II. Die Beschwerde ist statthaft nach § 63 Abs. 1 Buchst. c) MVG.EKD (a.F.), sie ist auch in der rechten Frist eingelegt worden (§ 63 Abs. 3 MVG.EKD) und damit zulässig. In der Sache konnte sie jedoch keinen Erfolg haben. Die Schlichtungsstelle hat richtig entschieden.
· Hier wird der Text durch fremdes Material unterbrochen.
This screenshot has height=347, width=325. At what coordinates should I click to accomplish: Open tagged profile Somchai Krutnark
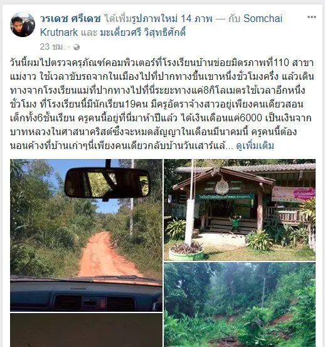(x=161, y=25)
Die Dienststelle trägt die durch die Tätigkeit der Mitarbeitervertretung entstehenden erforderlichen Kosten (§ 30 Abs. 2 Satz 1, Abs. 3 Satz 1 MVG.EKD). Die Genehmigung dieser Reisen und die Erstattung der Reisekosten erfolgen nach den für die Dienststelle geltenden Bestimmungen (Satz 2). Bei Streitigkeiten über die Genehmigung von Dienstreisen - und damit auch über die Abrechnung steht der Weg zur Schlichtungsstelle als kirchlichem Gericht offen (§ 30 Abs. 6 MVG.EKD; vgl. in diesem Zusammenhang auch BAG, Urteil vom 9. September 1992 - 5 AZR 456/91 -). Notwendige Reisen der Mitglieder der Gesamtmitarbeitervertretung zur Teilnahme an einer Sitzung der Gesamtmitarbeitervertretung sind nach der Fiktion des § 30 Abs. 4 Satz 1 MVG.EKD (in Verbindung mit § 6 Abs. 6 MVG.EKD) ebenfalls als Dienstreisen zu behandeln. Dies bedeutet, daß sie vorher von der Dienststelle genehmigt werden müssen. Dabei prüft die Dienststelle die Erforderlichkeit. Soweit es dabei um die Erforderlichkeit der Sitzung geht, ist ihre Prüfungsbefugnis naturgemäß eingeschränkt, wobei es hier keiner abschließenden Entscheidung darüber bedarf, wie weit die Prüfungsbefungnis reicht. Die von der Beschwerdeführerin vertretene Auffassung, der Dienststelle stehe hinsichtlich der Erforderlichkeit der Dienstreise ein materieller Genehmigungsvorbehalt nicht zu, findet im Gesetz keine Stütze. Jedenfalls ist die Gesamtmitarbeitervertretung, wie die Schlichtungsstelle zutreffend ausgeführt hat, nicht berechtigt, sich über die Verweigerung der Reisegenehmigung einfach hinwegzusetzen und eigenmächtig die umstrittene Reise anzutreten. Das ist schon deswegen nicht zu billigen, weil der Mitarbeitervertretung (Gesamtmitarbeitervertretung) ein ausreichender Rechtsschutz zur Verfügung steht, um ihr Anliegen einer unabhängigen Stelle vorzutragen und von ihr eine Entscheidung einzuholen, in Eilfällen eine einstweilige Anordnung.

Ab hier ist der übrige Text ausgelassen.